Haberin İngilizcesi için tıklayın
Anayasa Mahkemesi (AYM) Başkanı Zühtü Arslan, Avrupa Birliği ve Avrupa Konseyi’nin finanse ettiği bir projenin (Anayasa Mahkemesi’nin Temel Haklar Alanındaki Kararlarının Etkili Şekilde Uygulanmasının Desteklenmesi Projesi) toplantısına katıldı.
İstanbul'da bir otelde düzenlenen toplantıya Avrupa Konseyi Ankara Ofisi Başkanı Cristian Urse, Hakimler ve Savcılar Kurulu Başkanvekili Mehmet Akif Ekinci, İstanbul Cumhuriyet Başsavcısı Şaban Yılmaz ile İstanbul Bölge Adliye Mahkemesi Başkanı Murat Boylu ve çok sayıda hakim savcı da toplantıdaydı.
Açılışta konuşma yapan Arslan, Anayasa Mahkemesi bireysel başvuru hakkıyla ilgili açıklamalar yaptı.

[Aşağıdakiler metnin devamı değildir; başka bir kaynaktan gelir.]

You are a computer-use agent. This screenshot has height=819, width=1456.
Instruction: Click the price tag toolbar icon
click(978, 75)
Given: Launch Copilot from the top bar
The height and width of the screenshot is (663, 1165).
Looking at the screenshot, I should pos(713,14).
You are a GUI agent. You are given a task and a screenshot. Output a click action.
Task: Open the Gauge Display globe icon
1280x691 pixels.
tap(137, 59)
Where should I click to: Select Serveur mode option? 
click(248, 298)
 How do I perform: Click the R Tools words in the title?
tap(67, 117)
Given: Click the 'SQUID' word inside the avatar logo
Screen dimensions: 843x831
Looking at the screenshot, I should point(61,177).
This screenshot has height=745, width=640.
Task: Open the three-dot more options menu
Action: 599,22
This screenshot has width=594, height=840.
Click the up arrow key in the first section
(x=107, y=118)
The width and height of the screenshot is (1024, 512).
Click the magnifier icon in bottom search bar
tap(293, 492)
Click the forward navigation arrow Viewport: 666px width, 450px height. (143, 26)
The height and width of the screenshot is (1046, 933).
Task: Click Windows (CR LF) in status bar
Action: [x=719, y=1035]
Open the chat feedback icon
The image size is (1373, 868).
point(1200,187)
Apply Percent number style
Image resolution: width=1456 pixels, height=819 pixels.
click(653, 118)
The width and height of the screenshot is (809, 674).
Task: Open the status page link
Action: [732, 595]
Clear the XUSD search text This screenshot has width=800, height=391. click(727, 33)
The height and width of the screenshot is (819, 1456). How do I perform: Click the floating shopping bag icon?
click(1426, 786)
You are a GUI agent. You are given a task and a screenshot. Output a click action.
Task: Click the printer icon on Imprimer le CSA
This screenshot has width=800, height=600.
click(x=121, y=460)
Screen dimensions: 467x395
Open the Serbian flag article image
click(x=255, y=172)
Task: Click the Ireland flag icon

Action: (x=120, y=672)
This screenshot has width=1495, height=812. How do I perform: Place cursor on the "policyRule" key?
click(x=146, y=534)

Türkiye'de 2010 Anayasa değişikliğiyle sisteme giren ve 2012'de uygulanmaya başlanan bireysel başvurunun pratik amacının, "hak ihlali iddialarının ulusal sınırlar içerisinde halledilerek, AİHM'e taşınmasın engellemek" olduğunu söyleyen Arslan ilkesel amacın da "temel hak ve özgürlüklerin korunmasının standardının yükseltilmesi" olduğunu belirtti.
Arslan şöyle bireysel başvuruyla ilgili “Bütün zorluklara, her geçen gün artan iş yüküne rağmen Türkiye'de bireysel başvuru etkili bir hak arama yolu olarak tesis edilmiştir ve yoluna devam etmektedir" dedi.
Bireysel başvurunun etkili bir hak arama yolu olarak yoluna devam etmesinde iki temel tehdit bulunduğunu anlatan Arslan şöyle konuştu:
"Birincisi her geçen gün artan iş yükü. Bu iş yükünün dramatik bir boyuta ulaştığını her vesileyle söylüyoruz. Bugün Anayasa Mahkemesi’nin önünde 66 bine yakın bireysel başvuru bulunmaktadır. Bu rakamının ne kadar korkutucu olduğunu ifade edebilmem için bizim gibi bireysel başvuru sistemini benimseyen ülkelerin önündeki başvuru sayısına bakmam lazım. Almanya veya İspanya Anayasa Mahkemesi, bunlar bizden çok daha önce bireysel başvuru sistemini benimsediler ama önlerinde bizim bireysel başvuru sayımızla karşılaştırılmayacak kadar az başvuru var.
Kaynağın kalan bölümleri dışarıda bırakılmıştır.